▶ Exercise description: Give the records back exactly as written, but without the images.

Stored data

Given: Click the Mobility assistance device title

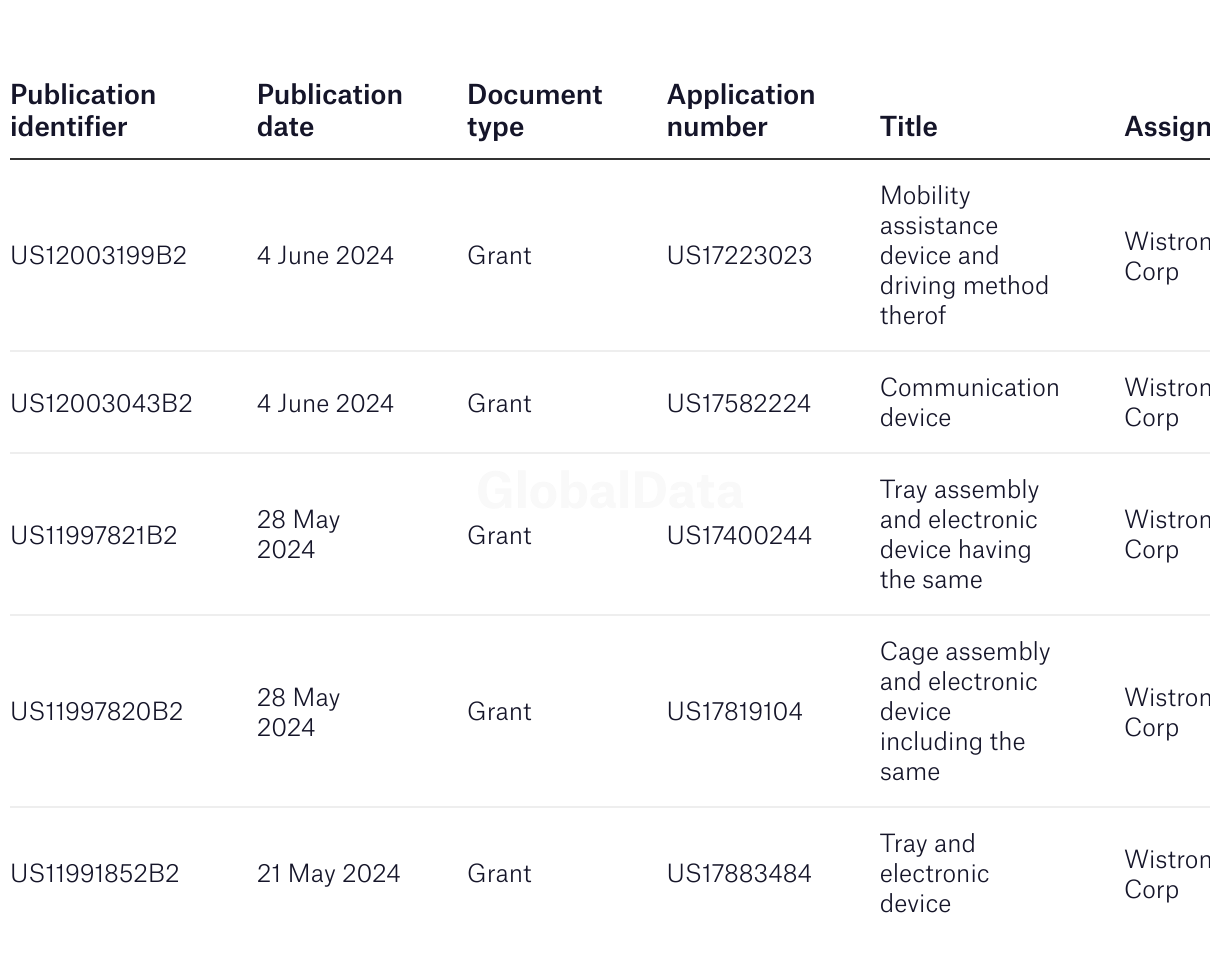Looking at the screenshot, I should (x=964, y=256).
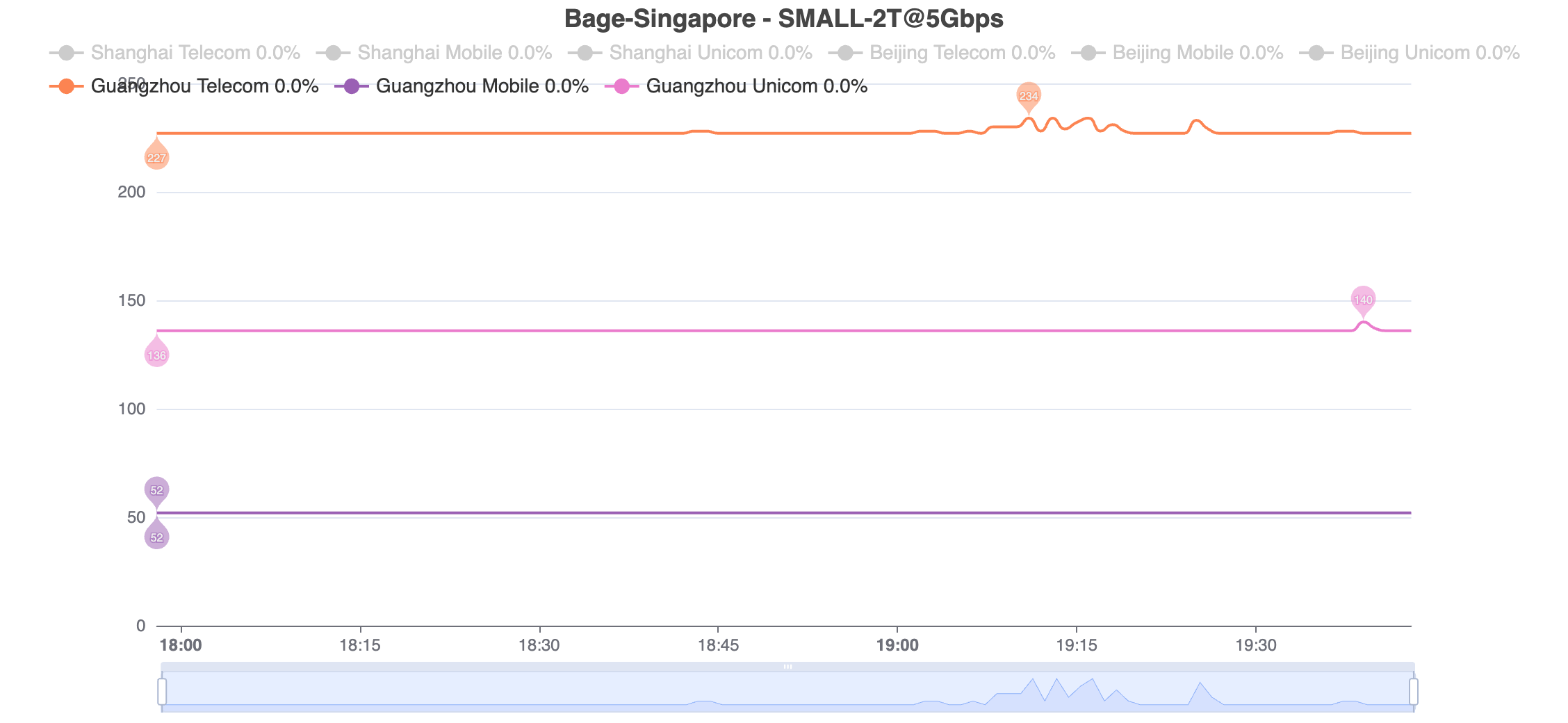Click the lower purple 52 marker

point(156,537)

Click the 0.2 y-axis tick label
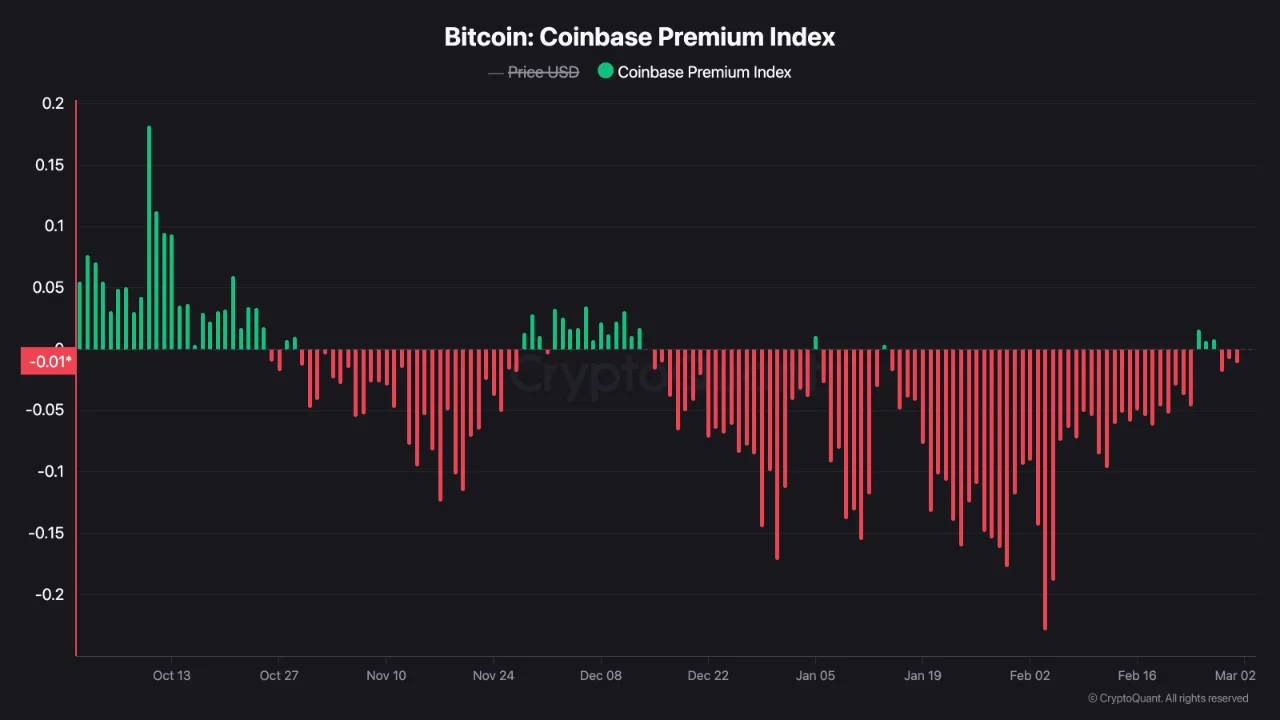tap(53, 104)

▶ Answer below:
Given: Click the Mobility assistance device title

Looking at the screenshot, I should (x=964, y=256).
Click the lower purple 52 marker

point(156,537)

Click the 0.2 y-axis tick label
tap(53, 104)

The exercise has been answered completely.